Ashtimki is a Tharu cultural festival celebrated in the Western region of Nepal, on the day of Krishna Janmashtami. During the festival, the people of Tharu community draw a special artwork known as Ashtimki Chitra. The artwork is made on the wall of the living room of the house of the village elder. The art in painting is believed to be related to the creation of the universe.

== Etymology ==
The word Ashtimki originates from two words: Ashtami and Tika. Ashtami is the eighth day in a Hindu month and Hinduism deity Krishna was born on the 8th day of the waning moon phase of the Bhadra month and tika is a holy mark worn usually on the forehead.

== Celebrations ==
The people of the Tharu community fast all day on this festival.

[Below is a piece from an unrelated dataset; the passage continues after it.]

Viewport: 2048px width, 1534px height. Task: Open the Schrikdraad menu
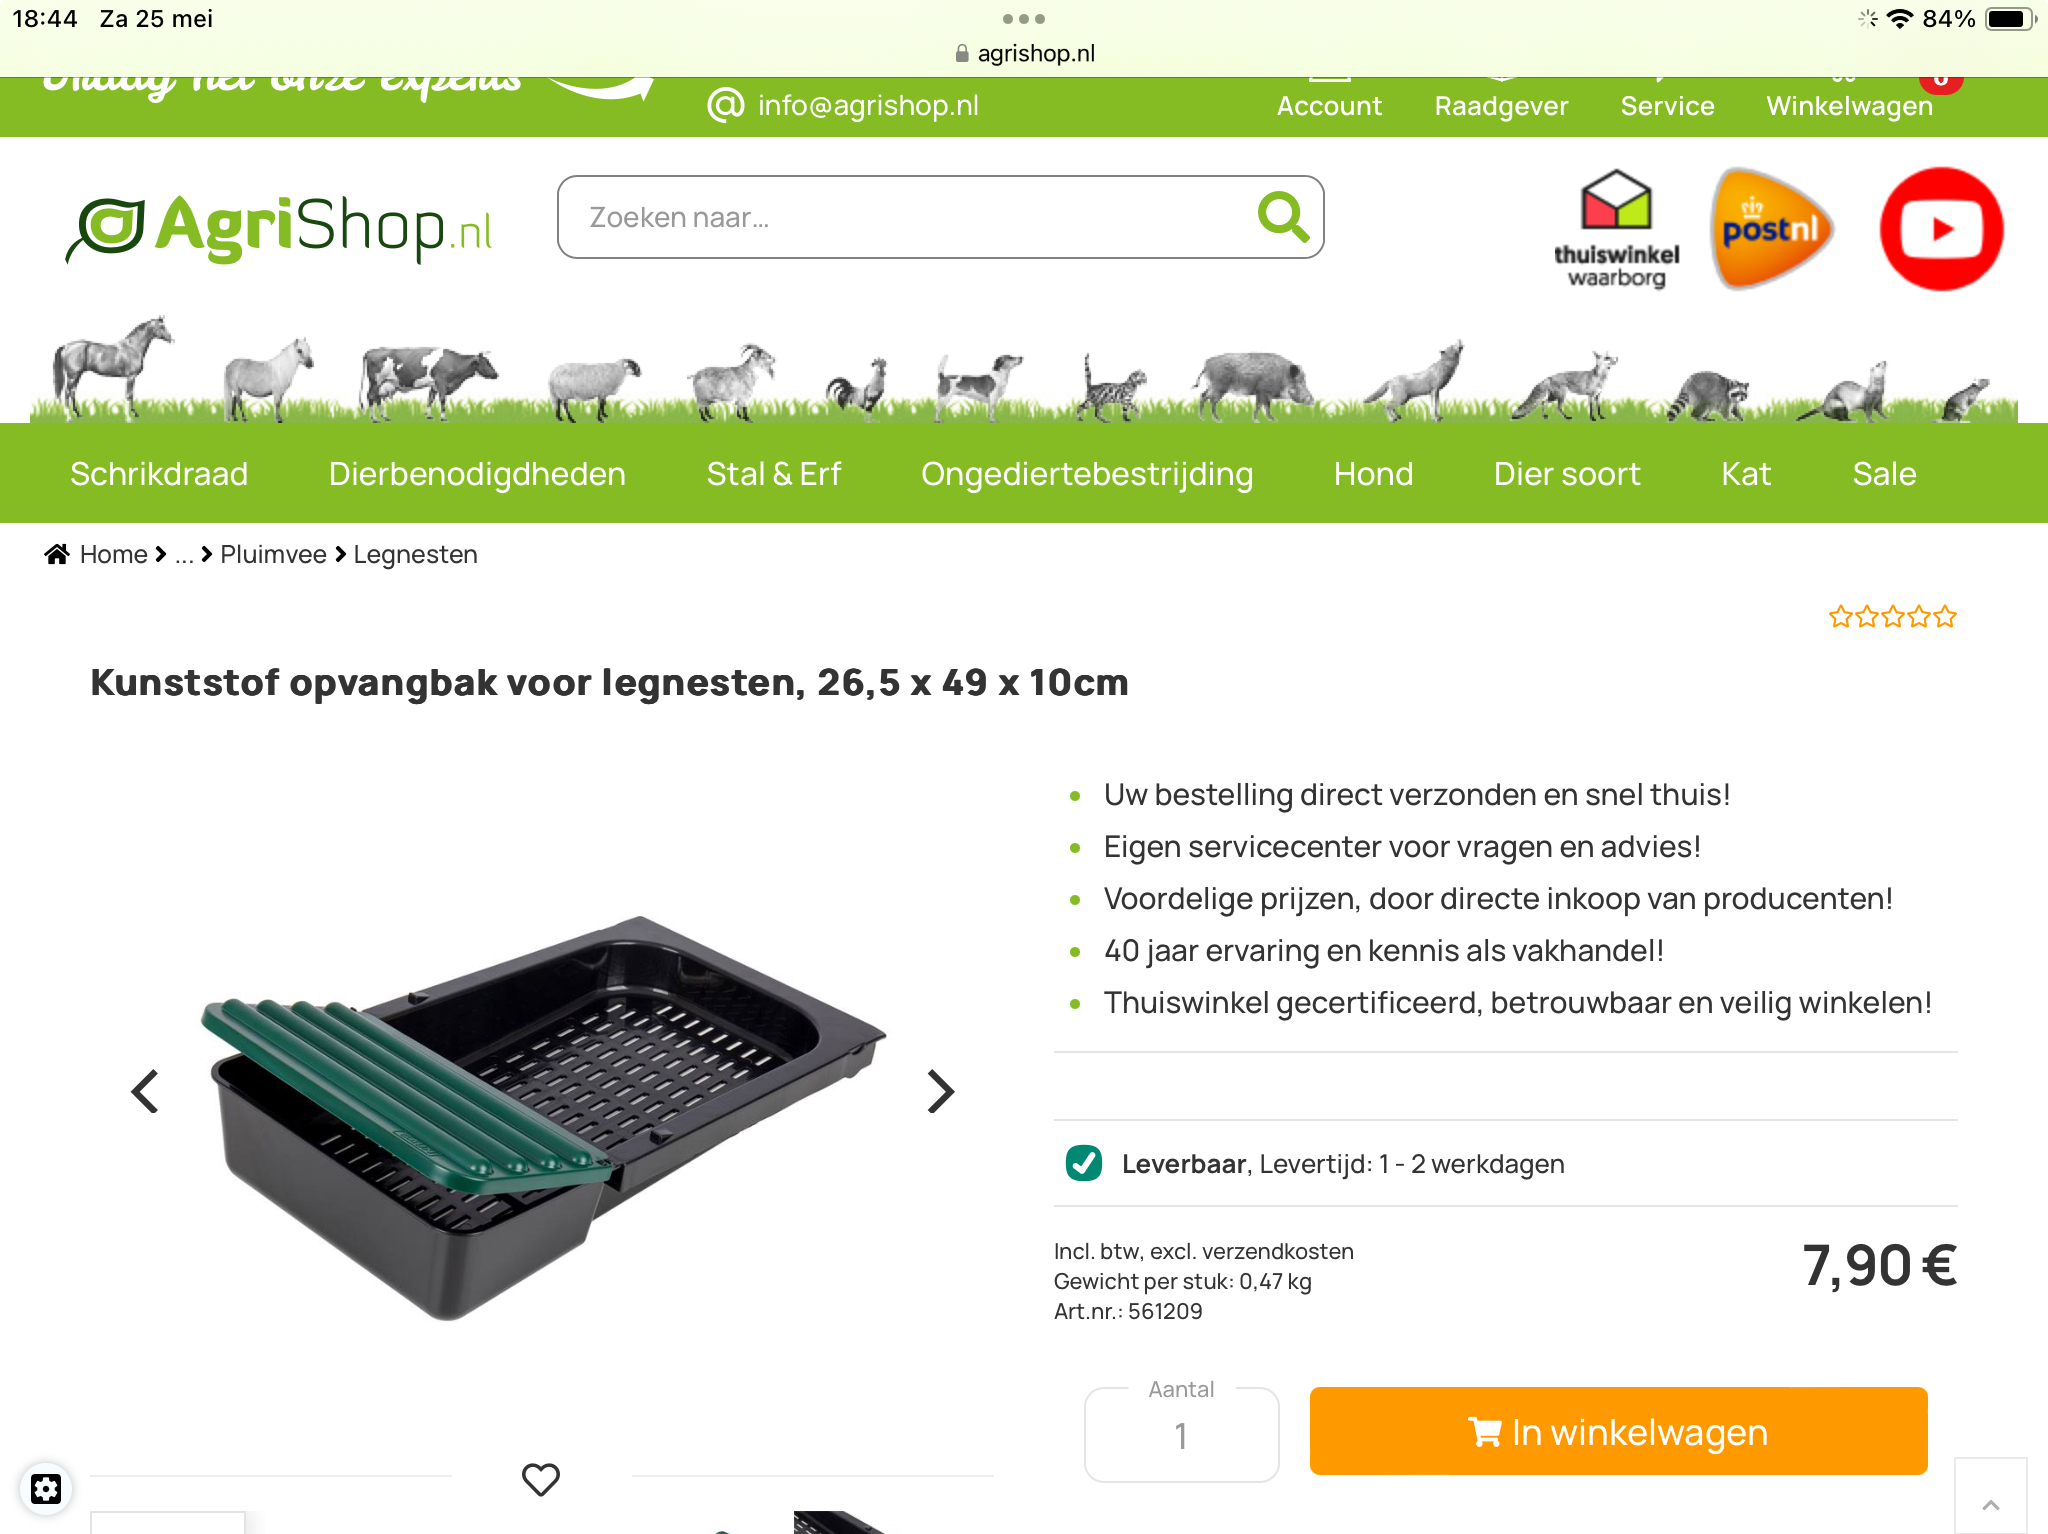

Before the fasting, Tharu people wake up in the morning before the rooster crows to eat some food (dhar bhat/ Bhinsahrya) to prepare for the fasting. In the evening, people bathe in the river or well, and then gather at the house of Mathawa (village elder) and perform the religious rites. The Ashtimki painting made on the wall while singing the Ashtimki song in the house of Mathawa is worshiped by everyone in turn. It is from this Ashtimki festival that the Harya Gurai period of the Tharu community begins. In the month of Baishakh or Jeth, Dhurraya Gurai is celebrated, after which dancing and singing is restricted. The dancing and singing festivities commences on Harya Gurai(Harrheri).

The next day, on the second day of Ashtimki, people get up in the morning, gather at the house of the village elder which had been worshiped on the previous day, and take the worship material and dispose it off in the nearby river. After the worship material is washed in the river, the fasting of the devotees is completed and they return to their respective homes and perform rituals with food.